In spite of these limitations, we believe our study had several notable strengths. First, the study participants were recruited from two student dormitories that had significantly different levels of exposures to TRAP. Although the enrollment was not random, the demographic characteristics of the participants from both dorms were similar. Second, all of the biological samples were collected in a fasting state during the same time of the day, which minimized the impact of acute dietary intake on oral microbiota and metabolic profiles.^48,50 Third, we used the plasma metabolome as the reference for the saliva metabolome, which allowed us to evaluate the diagnostic power of the saliva metabolome in response to TRAP exposures. To identify the overlapping features, we performed the extraction process simultaneously on saliva and plasma metabolomic profiles, which guaranteed that resulting metabolic features were matched based on m/z and retention time stringently across all metabolomic profiles.

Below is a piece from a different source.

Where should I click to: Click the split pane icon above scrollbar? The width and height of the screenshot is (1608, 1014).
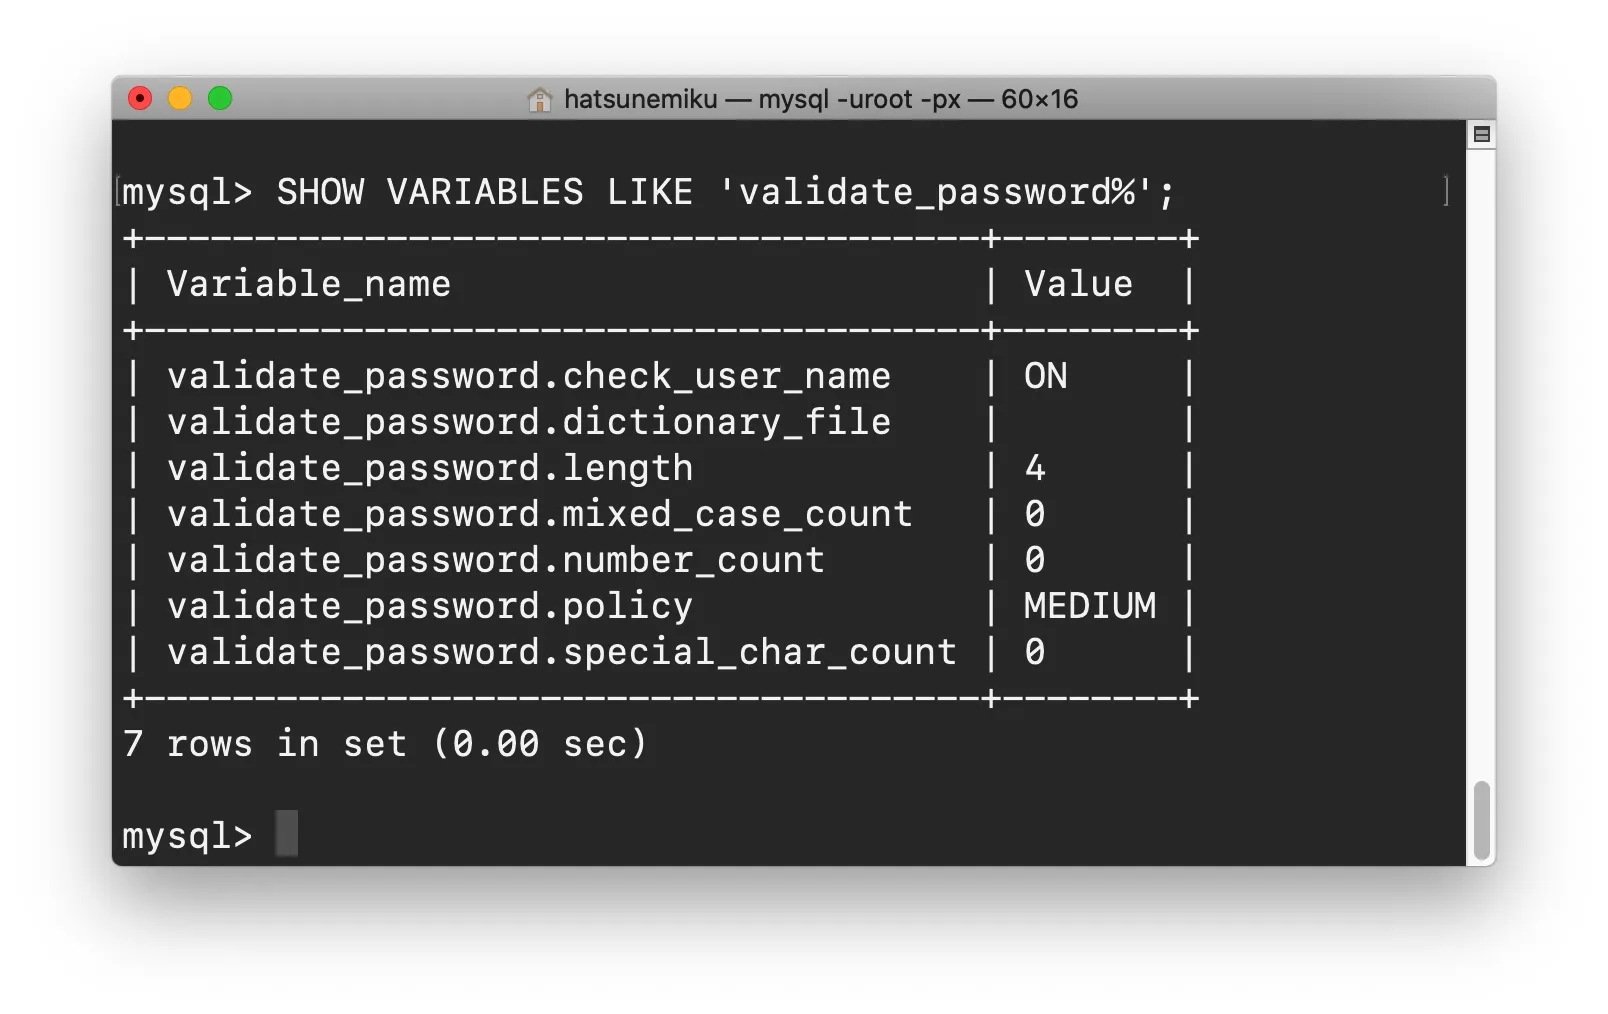click(1481, 134)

This strategy was less jeopardized by false matching compared to matching the metabolic features after the extraction process. We calculated three types of intensity correlation for the overlapping features, and different correlations captured distinct aspects of the variation in the metabolic link between plasma and saliva. Moreover, we separated the overlapping and unique features in saliva, which allowed us to target the sources of alterations in metabolism. In other words, the changes in unique features were more sensitive to the exposure compared to the overlapping features in saliva. In addition, we matched the significant metabolic features (FDR_B–H < 0.05) to a list of in-house authentic reference standards and confirmed the chemical identity of cytosine with level 1 confidence.⁵¹

Our study presents findings from among the first environmental exposure analyses examining metabolomic concordance in both salivary and plasma samples collected from a panel of healthy adults. We specifically examined whether saliva has the potential to serve as an alternative matrix to plasma for this application. Although the quality of features and the correlation of abundance were comparable between saliva and plasma, saliva was less sensitive than plasma for the detection of metabolic perturbations associated with TRAP exposures as defined by metabolic features present in both biospecimens. However, the metabolic pathways detected by saliva were comparable to those detected by plasma. Due to its easy, noninvasive, and low-cost collection, saliva may be more suitable than blood for use in large-scale environmental metabolomics applications. Future large-scale studies are needed to validate the feasibility of saliva metabolomics to identify the alterations in biological pathways associated with the exposure to complex environmental pollutants like TRAP.